In Schnaitheim sollen zwei Grabfelder, die nicht mehr benötigt werden, in einen Bestattungshain umgewandelt werden. Auch auf dem Friedhof in Oggenhausen sind Baumpflanzungen für künftige Baumbestattungen geplant. Gleiches gilt für Großkuchen und auf dem Friedhof in Kleinkuchen kann sich die Stadtverwaltung vorstellen, die Lücke zwischen bestehenden Parkflächen zu schließen.
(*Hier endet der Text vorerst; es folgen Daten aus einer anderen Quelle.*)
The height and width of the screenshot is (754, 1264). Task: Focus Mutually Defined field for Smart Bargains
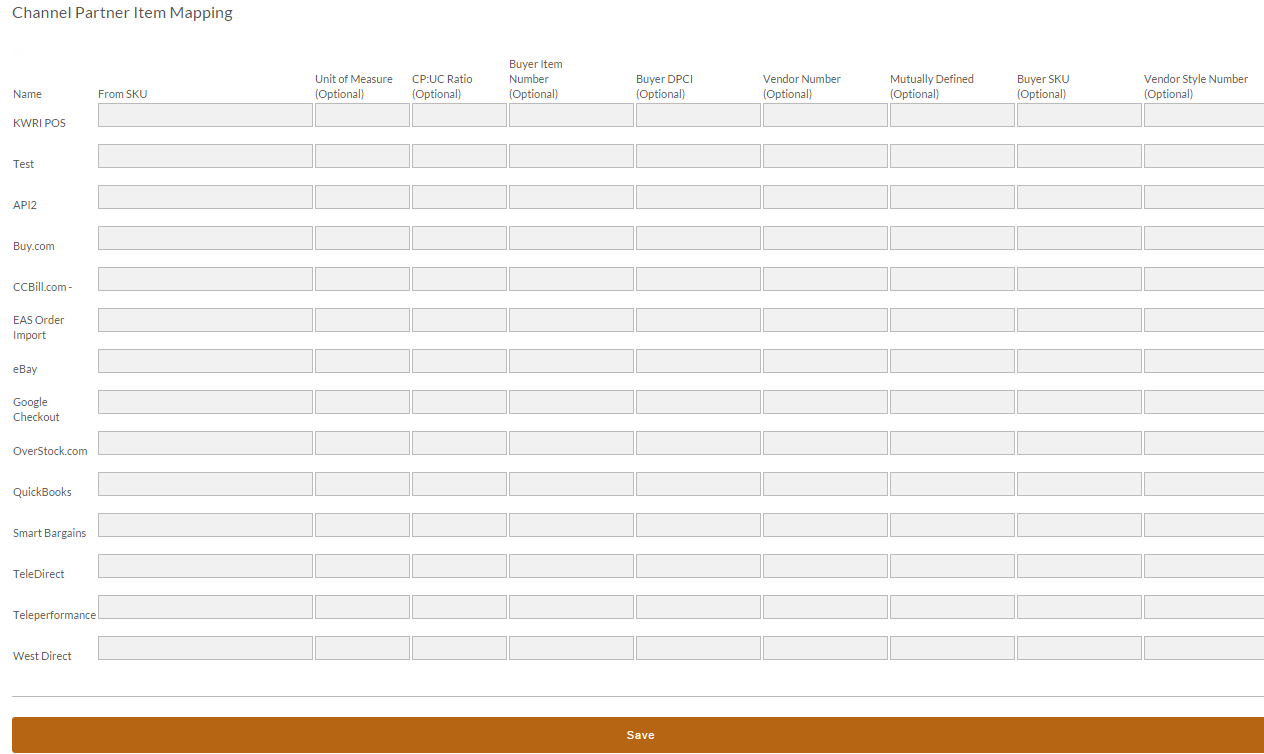[952, 525]
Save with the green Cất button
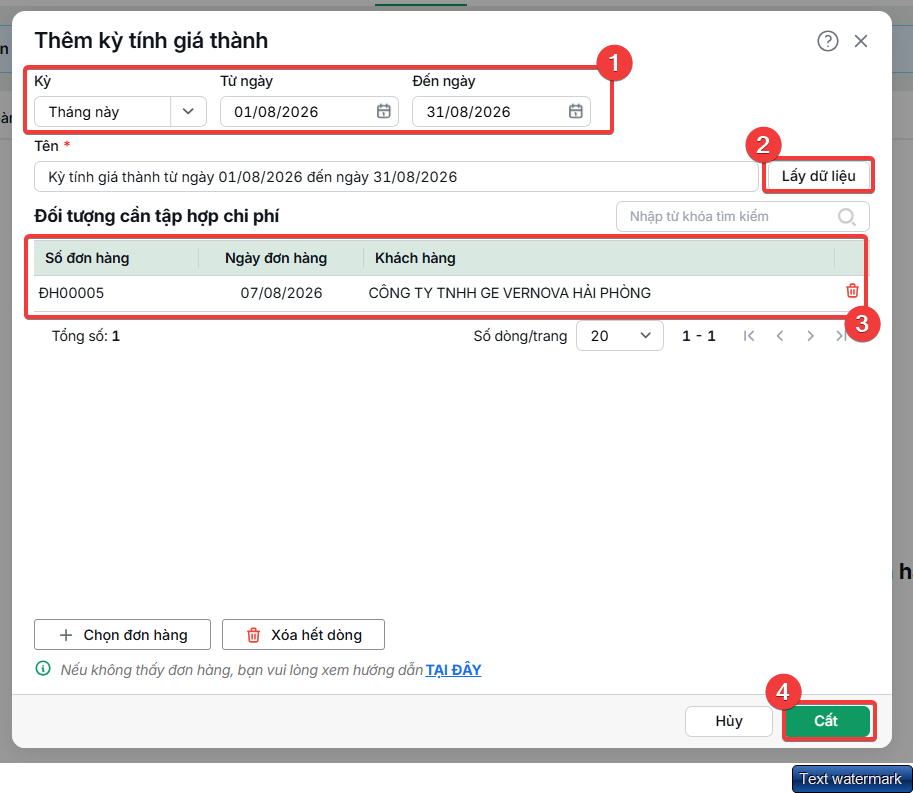 (x=826, y=721)
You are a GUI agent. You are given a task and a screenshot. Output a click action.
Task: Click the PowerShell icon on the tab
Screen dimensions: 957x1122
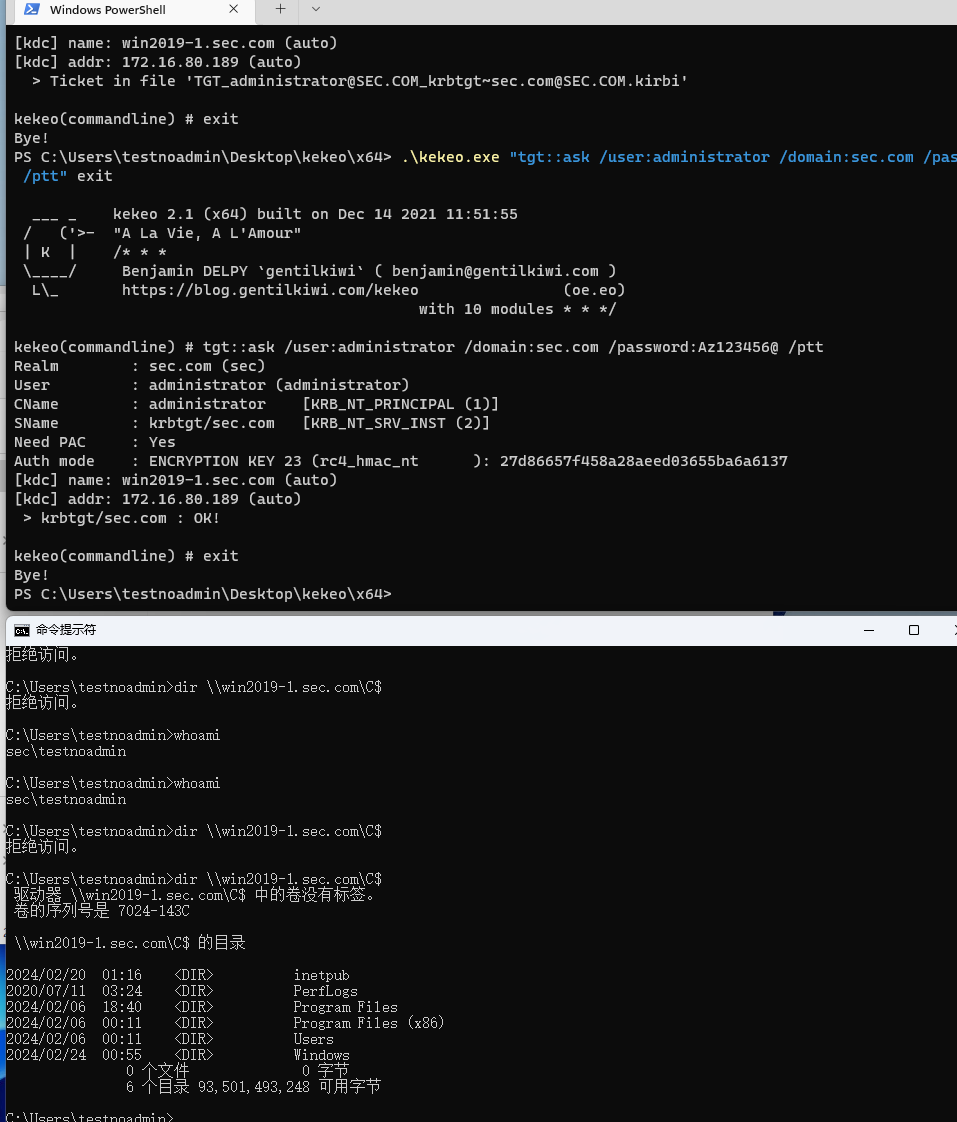[x=32, y=10]
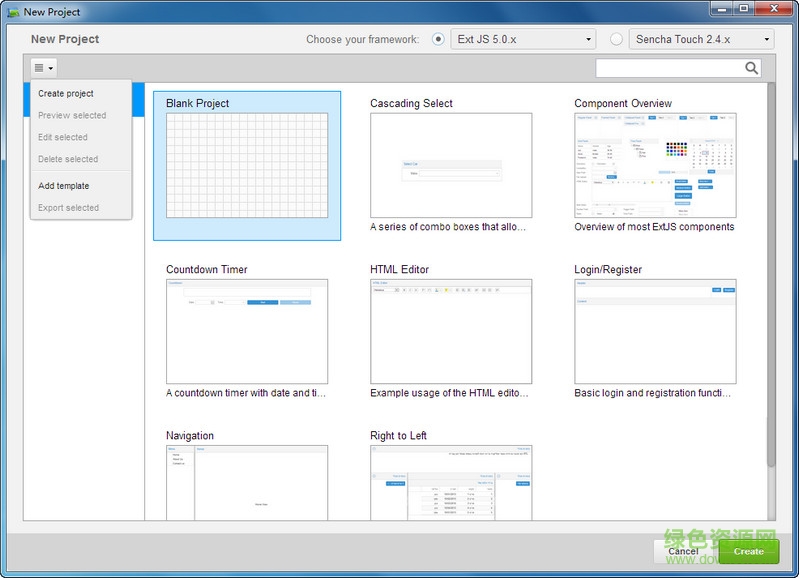799x578 pixels.
Task: Select the Sencha Touch framework radio button
Action: pos(616,40)
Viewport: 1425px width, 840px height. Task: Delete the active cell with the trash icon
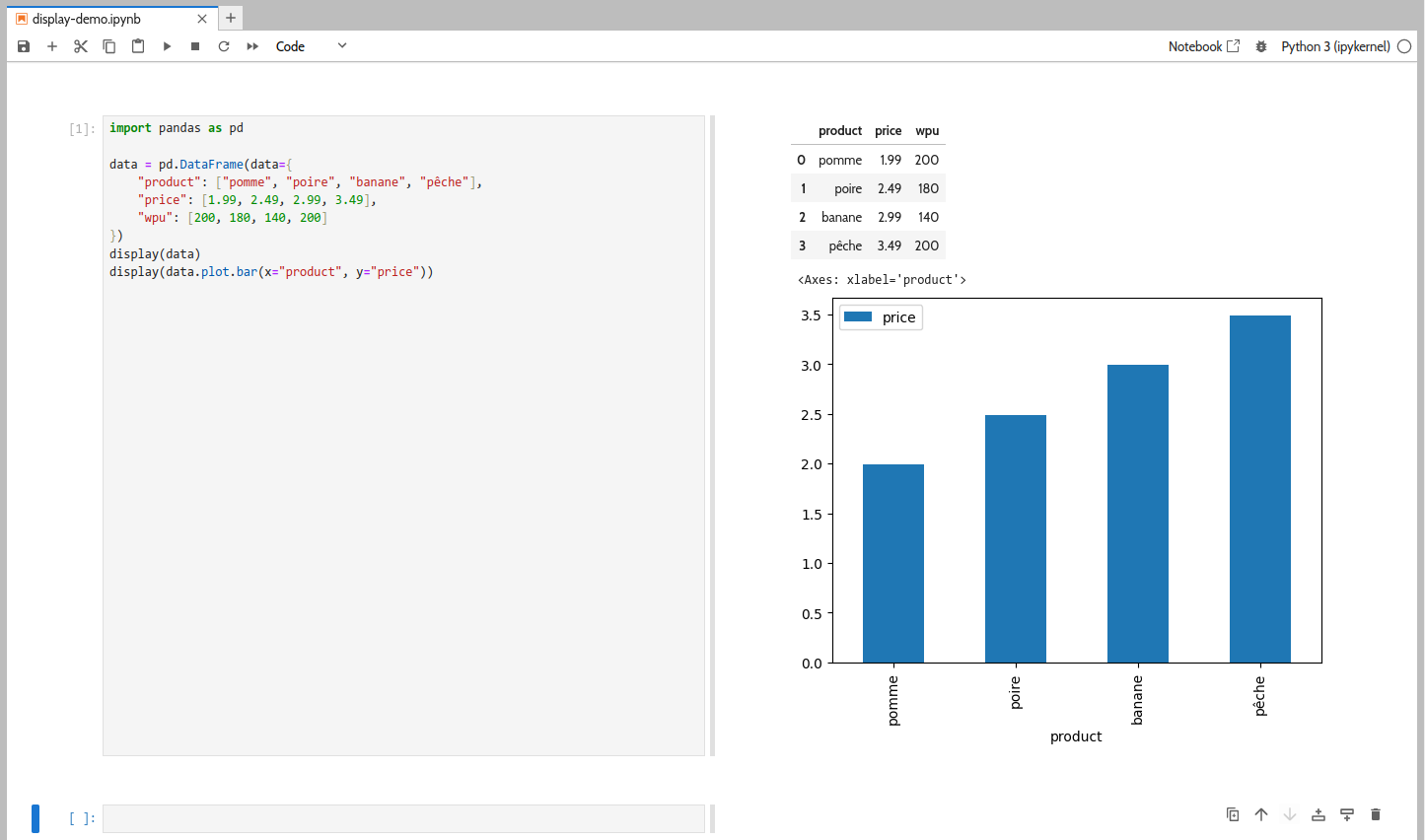pos(1376,814)
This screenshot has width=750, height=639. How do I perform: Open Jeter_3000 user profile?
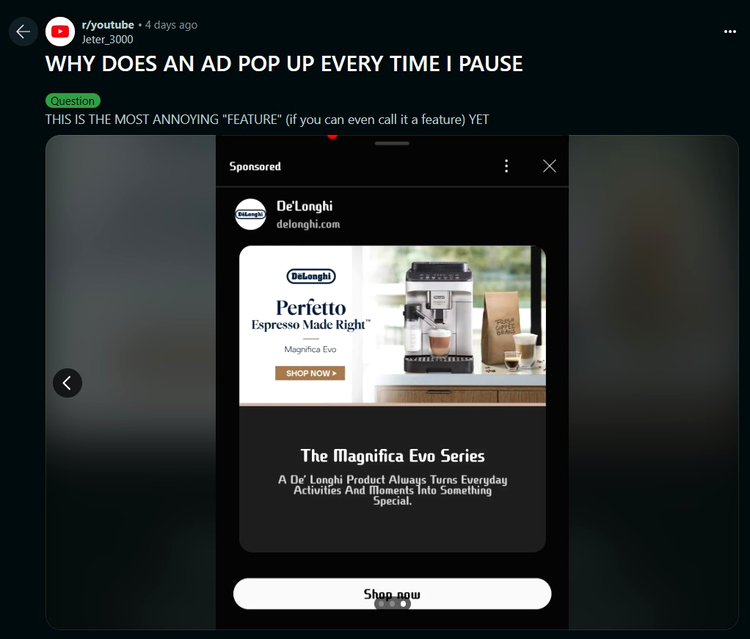click(x=108, y=40)
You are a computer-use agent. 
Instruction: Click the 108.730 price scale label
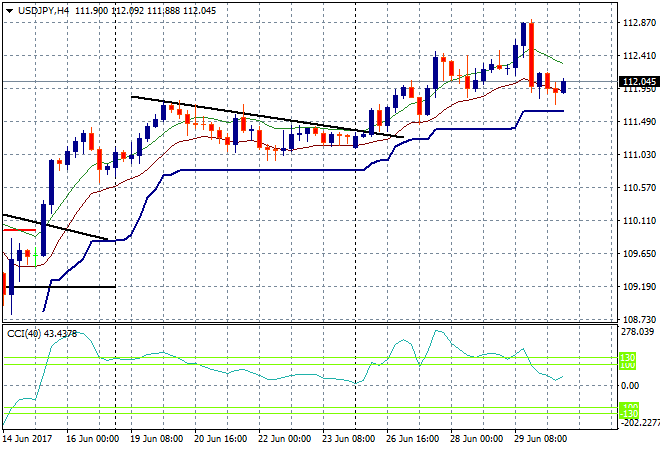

Bei den Stadträtinnen und Stadträten stieß das Konzept, das in den kommenden zehn Jahren stückweise umgesetzt werden soll, auf volle Zustimmung. Elisabeth Kömm-Häfner (Grüne) bezeichnete die Idee, auf dem Waldfriedhof einen Spielplatz zu schaffen, als „wichtig und toll“. Auch der Fraktionsvorsitzende der Freien Wähler, Ralf Willuth, lobte die Idee: „Wir brauchen Belebung auf den Friedhöfen, nur so können wir den Verstorbenen einen Platz unter den Lebenden geben.“ Auch hält er eine Begegnungsstätte auf dem Waldfriedhof für wichtig. Diese Idee befürwortet auch die Vorsitzende der SPD/Linke-Fraktion, Tanja Weiße. Auch sie würde einen Spielplatz und ein Café auf dem Waldfriedhof „toll“ finden. Gut sei auch, dass bei dem Konzept Veränderungen auf allen Friedhöfen vorgesehen sind. Als „innovativ und modern“ bezeichnete Ulrike Monz (Freie Wähler) die Planungen und Dr. Waltraud Bretzger begrüßte das große und vielfältige Angebot an Bestattungsmöglichkeiten.

16.610 Grabstätten

Auf den Heidenheimer Friedhöfen gibt es 16.610 Grabstellen. 46 Prozent davon sind freie Grabstellen mit Pflegeaufwand, 28 Prozent sind mit Pflegeaufwand, aber belegt. 21 Prozent der Grabstellen sind pflegefrei und belegt, nur vier Prozent sind ohne Pflegeaufwand und noch frei.